Start of EXCERPTED PASSAGE

Primitive Math – Solution

The solution to this month’s Exercise involves two things. First, knowing how to shift bits and second how to carefully enclose operators in parentheses to get the macros to behave.

The left-shift operator, <<, represents the fastest way to multiply a value. Here’s a crib sheet:

a<<1 double the value of a or a2
a<<2 quadruple the value of a or a3
a<<3 double-quadruple the value of a or a4

Yes, it’s our old programming buddies the powers of two: Keep shifting bits and you march through all of them: *2, *4, *8, on up to however wide the bitfield. You can read more about the power of the bit-shift in this blog post.

The macros you create as a solution for BYTWO(), BYFOUR(), and BYEIGHT() are the easiest to write — assuming that you’re taking advantage of the shift operator:

#define BYTWO(a) a<<1
#define BYFOUR(a) a<<2
#define BYEIGHT(a) a<<3

And, of course, the BYONE() macro isn’t that difficult to write, but it was part of the challenge:

#define BYONE(a) a

For the rest, combine these techniques, but only with a generous application of parentheses to keep the operations tight. To wit:

#define BYTHREE(a) a+(a<<1)

Three is *1 + *2, but you must write the *2 in parentheses: (a<<1) If you don't, the compiler gets all huffy.

You can see the rest of my macros in my solution here:

#include <stdio.h>

#define BYONE(a) a
#define BYTWO(a) a<<1
#define BYTHREE(a) a+(a<<1)
#define BYFOUR(a) a<<2
#define BYFIVE(a) a+(a<<2)
#define BYSIX(a) (a<<1)+(a<<1)+(a<<1)
#define BYSEVEN(a) a+(a<<2)+(a<<1)
#define BYEIGHT(a) a<<3
#define BYNINE(a) a+(a<<3)
#define BYTEN(a) (a<<3)+(a<<1)

int main()

End of EXCERPTED PASSAGE
Start of SUPPLIED INFORMATION

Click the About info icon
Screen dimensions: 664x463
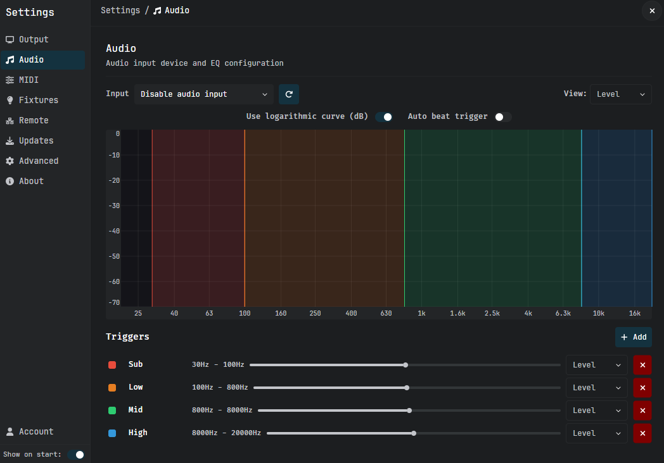(x=10, y=182)
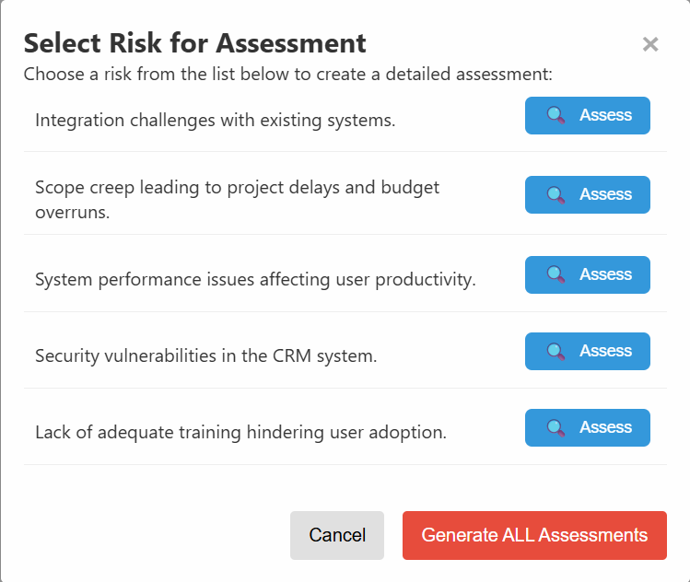Image resolution: width=690 pixels, height=582 pixels.
Task: Select the Integration challenges risk text
Action: click(x=216, y=120)
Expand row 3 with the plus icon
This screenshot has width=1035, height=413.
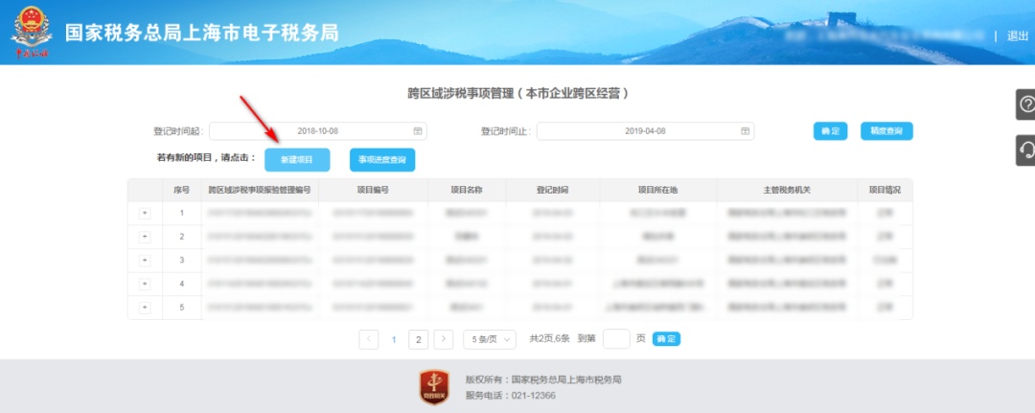click(x=145, y=260)
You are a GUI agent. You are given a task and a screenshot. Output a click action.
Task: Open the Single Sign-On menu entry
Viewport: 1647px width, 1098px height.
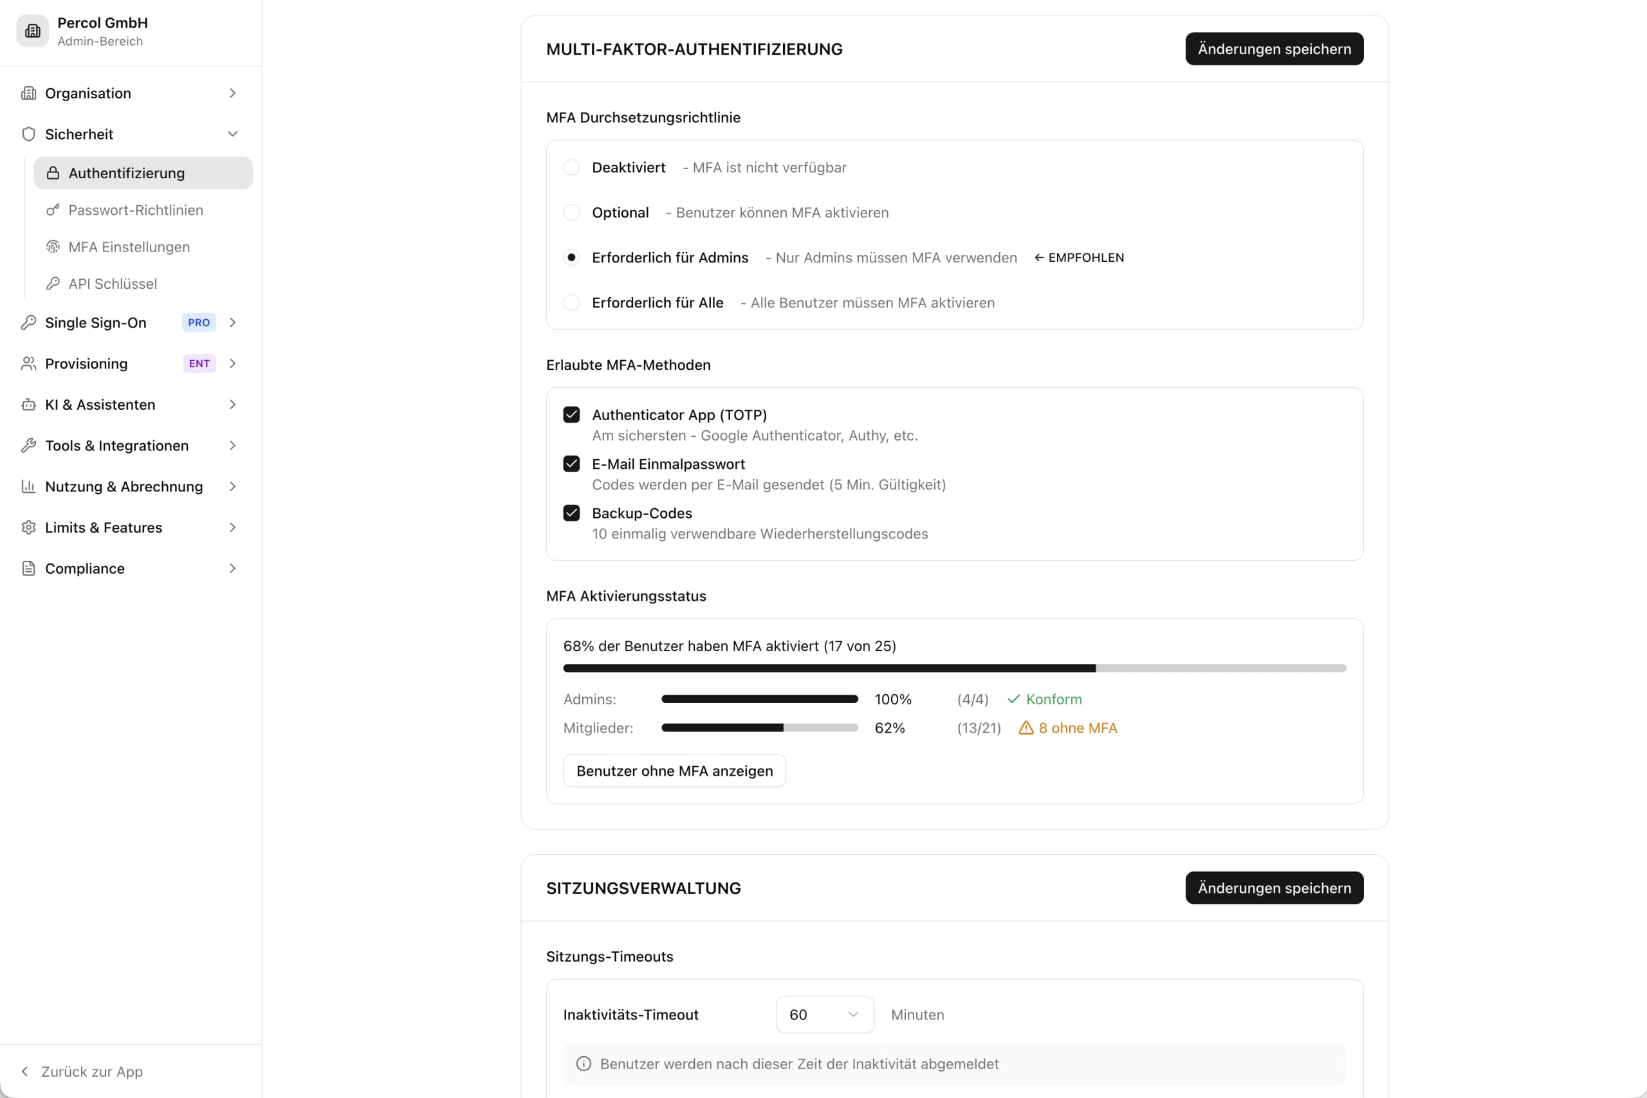click(x=96, y=323)
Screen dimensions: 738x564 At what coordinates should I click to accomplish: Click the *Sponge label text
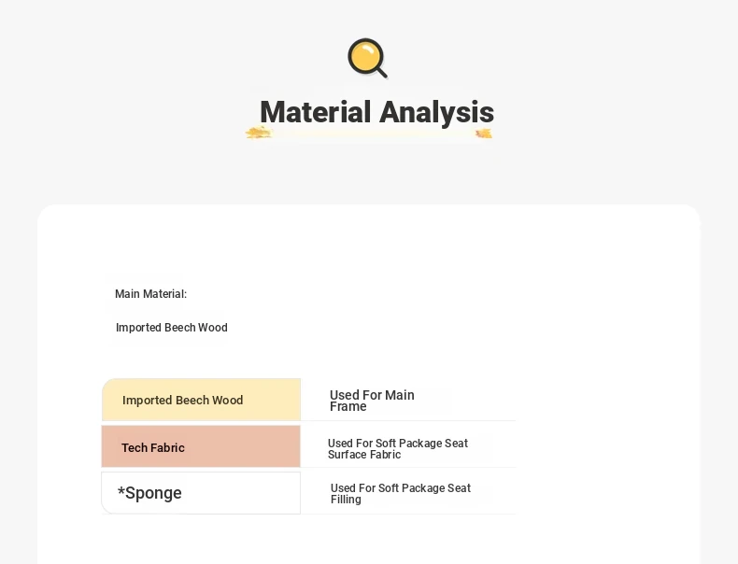[149, 492]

End of SUPPLIED INFORMATION

» DIRECTION:
Carry on the bit-shift multiplication solution from the point where it stops. The records aren't needed for anything here.

» OUTPUT FOR THIS TASK:
    printf("%d *  1 = %d\n",6,BYONE(6));
    printf("%d *  2 = %d\n",6,BYTWO(6));
    printf("%d *  3 = %d\n",6,BYTHREE(6));
    printf("%d *  4 = %d\n",6,BYFOUR(6));
    printf("%d *  5 = %d\n",6,BYFIVE(6));
    printf("%d *  6 = %d\n",6,BYSIX(6));
    printf("%d *  7 = %d\n",6,BYSEVEN(6));
    printf("%d *  8 = %d\n",6,BYEIGHT(6));
    printf("%d *  9 = %d\n",6,BYNINE(6));
    printf("%d * 10 = %d\n",6,BYTEN(6));


Here's sample output:

6 * 1 = 6
6 * 2 = 12
6 * 3 = 18
6 * 4 = 24
6 * 5 = 30
6 * 6 = 36
6 * 7 = 42
6 * 8 = 48
6 * 9 = 54
6 * 10 = 60

I poured over some of my old Assembly code from decades past and couldn't find a specific routine where I included similar instructions for performing basic math. Most of what I did back when was pretty direct. For example, when I needed to triple a value, I shifted it left and then added it to itself immediately as opposed to writing a specific subroutine.

Anyway, I hope you came up with some clever solutions. Obviously, such macros aren't vital to solving any specific problem in the C language; plenty of math operators and functions perform arithmetic better. Just keep in mind the macro solution for some simple problems, especially if the macro names help make your code more readable.

2 thoughts on “Primitive Math – Solution

  1. Whenever I see anything like this I start to wonder about performance, for example in this case how much faster (if at all) is << compared to *?

    Maybe one day I'll try an experiment unless you get there first.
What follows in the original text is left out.